Still, encouraging survey results will firm up Richard’s decision to seek public office. So he’s waiting for these signs to join local politics before saying something definite.
He’s sure of one thing, though. He will belong to the opposition party, if and when.
“I’ve been opposition ever since,” he explains.
This tendency to take the opposing view has gotten him in hot waters. But Richard himself insists he has mellowed down a bit. He has learned to bite his tongue when necessary and choose his battles.
“I’m an activist by nature,” he admits.
No wonder he’s been itching to play Aldred Gatchalian’s role — that of a student activist — in Bente. Instead, director Mel Chionglo, with whom Richard is working for the first time, cast him as the mayor’s problematic henchman.
The anti-hero role excites Richard no end. After all, it was for these kinds of roles — Wating, Dahas and Tuklaw — that Richard won Best Actor awards.
Thankfully, he doesn’t disappoint. The Philippine STAR columnist Butch Francisco referred to Richard as, “A true artist who knows how to show the various nuances called for by the character he is playing on the screen.”
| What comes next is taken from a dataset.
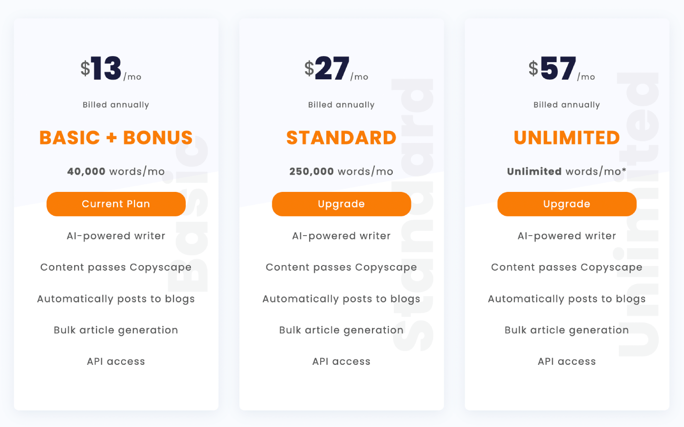
Task: Click Bulk article generation under Standard
Action: (x=341, y=330)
Still, Richard knows things won’t be easy starting today when Bente opens in select cinemas. Richard, his producers (APT Entertainment and Directors’ Guild of the Philippines) and fellow actors (Iza Calzado, Sen. Jinggoy Estrada, Snooky Serna, Ryan Eigenmann, Glaiza de Castro, etc.) know they’re battling Goliaths: Ice Age 3 and Transformers. But Richard is unfazed.
“I’d like to be optimistic,” he relates. “I believe moviegoers will come and watch if they get offered a good option,” he notes. “The Cinema Evaluation Board gave Bente an A. Ours is an indie film finished like a mainstream motion picture.”
Like his friend Jinggoy, Richard didn’t charge a single centavo for his work in the film. As it is, observes Richard, heavy taxes are already killing local movies. So why punish it some more? Indie films, which does away with expensive film stock and resorts to electronic data instead, is the answer to this crisis.
And the beauty of it all, Richard reveals, is that we have many good indie films we can boast of.
Speaking of good things, have Richard and Lucy finally found a suitable replacement for their late manager?
“I don’t want to decide while we’re still emotional over Tito Dougs’ demise,” replies Richard.
Meantime, he feels privileged to be the one Douglas’ family and friends entrusted the late manager’s celfone to.
Some of his fellow talents have chosen him as their representative while they’re still scouting for a new manager.
“I accept calls for Tito Dougs,” Richard says with a smile.
It’s the least Richard can do for a man who made him what he is now, and continues to guide him as he stands on the threshold of another challenge waiting for him — months from now.